To generate the melodies ending on HP and LP notes, we first identified those with the lowest 30% IC (extreme HP) and those with the highest 30% (extreme LP) out of all the notes of the 18 AMG sequences. The probability values of the identified HP notes ranged from 0.83 to 0.94 (M = 0.90, SD = 0.03), whereas the probability of the LP notes ranged from 0.01 to 0.37 (M = 0.21, SD = 0.10). There were 79 notes with extreme probabilities: 55 belonged to the old-grammatical sequences; and 24, to the new-grammatical sequences. Of the 55 ones, 36 notes were HP and 19 were LP. To reach 70 trials per condition, 34 (randomly picked) of the 36 HP melodies were repeated once, whereas all 19 LP melodies were repeated three times (giving 57 melodies), and 13 (randomly selected from the middle 40% of the distribution) were added (total = 70). The same was applied for the new-grammatical sequences. The 16 HP melodies were repeated once (32), and three more (randomly picked) were added (35 in total).
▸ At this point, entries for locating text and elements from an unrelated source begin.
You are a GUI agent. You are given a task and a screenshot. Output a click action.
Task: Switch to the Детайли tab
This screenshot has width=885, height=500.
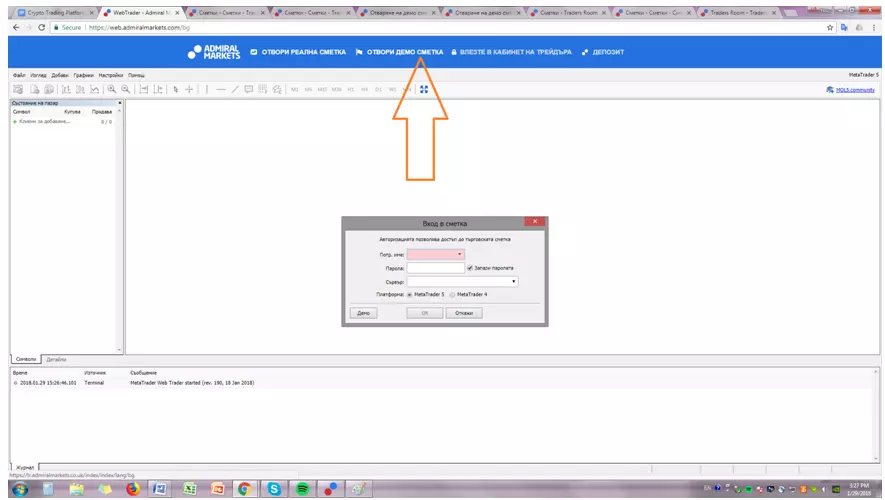coord(56,359)
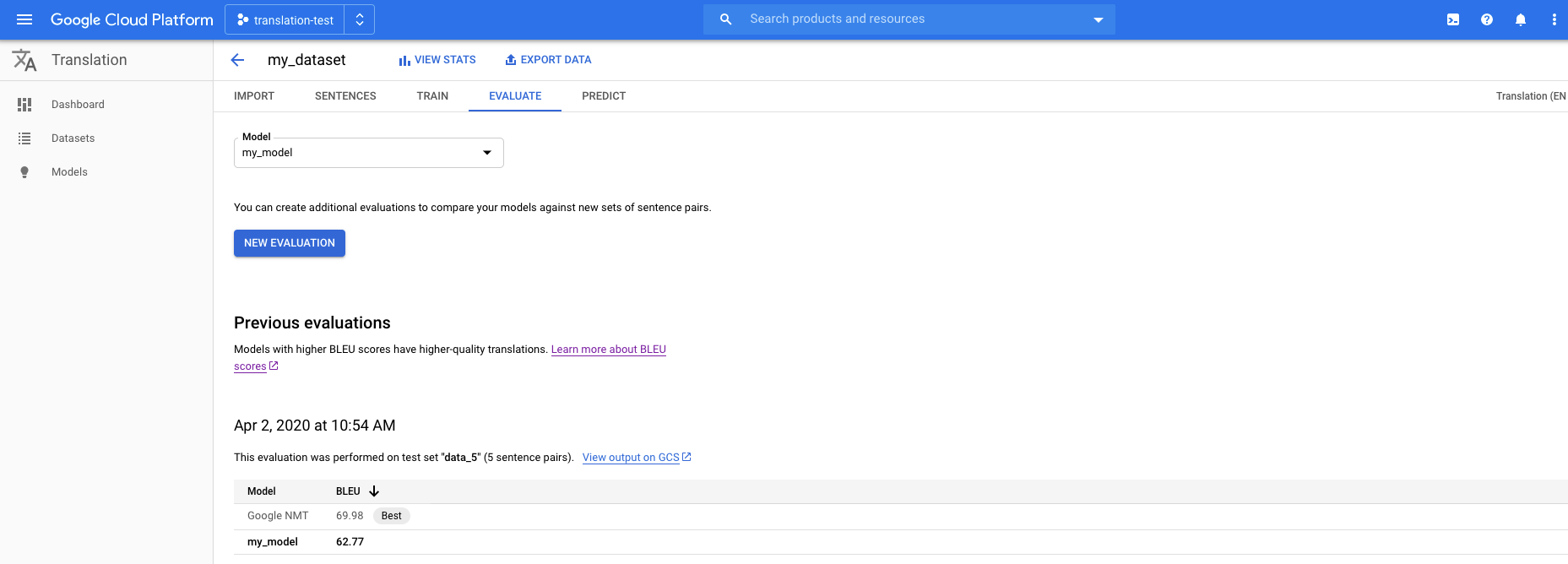Show notifications bell
1568x564 pixels.
tap(1521, 19)
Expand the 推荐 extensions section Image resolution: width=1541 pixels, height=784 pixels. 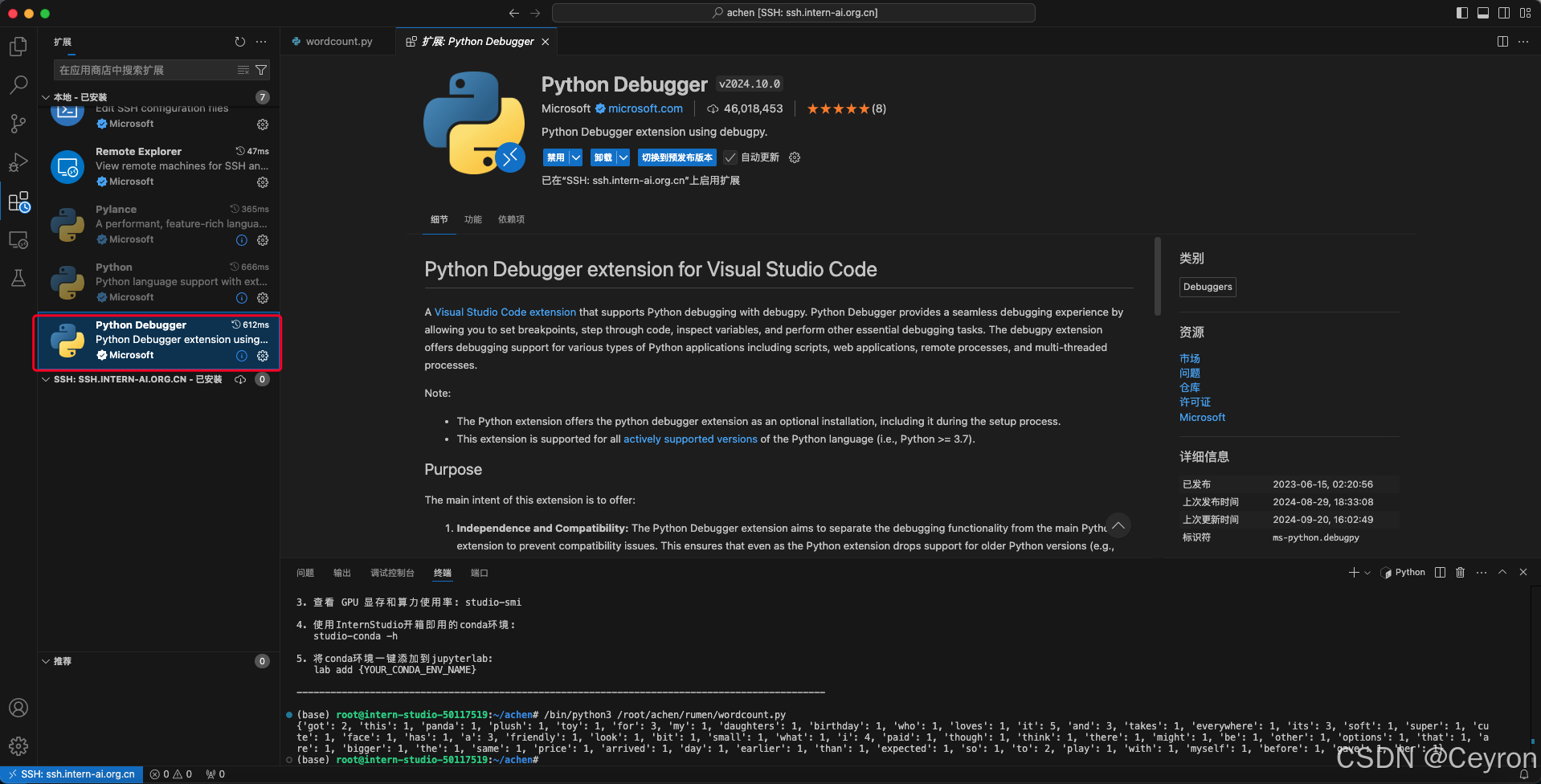click(46, 660)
The eight LP melodies were repeated four times (32), and three more (randomly picked) were added (35).
The INC melodies were generated by replacing the last note of the HP and LP melodies with a note that never appeared in that context in the AMG. Three different sets of INC melodies were created, one for the pretest (70), one for the posttest (70), and one for the generalization (35). We also generated two different sets of 70 random melodies, presented in the pretest and posttest. The random melodies had a similar length to the rest of the melodies, by producing five random melodies for each of the possible lengths (7–20 notes). The melodies were played through speakers located to the left and right of participants. Notes had a duration of 330 msec, with the next note beginning immediately after the end of the previous note, and were played with a piano timbre. All notes had a 100-msec fade-out time. Psychtoolbox (Brainard, 1997) was used for stimuli presentation. Examples of the stimuli are now included as audio files in the supplementary materials.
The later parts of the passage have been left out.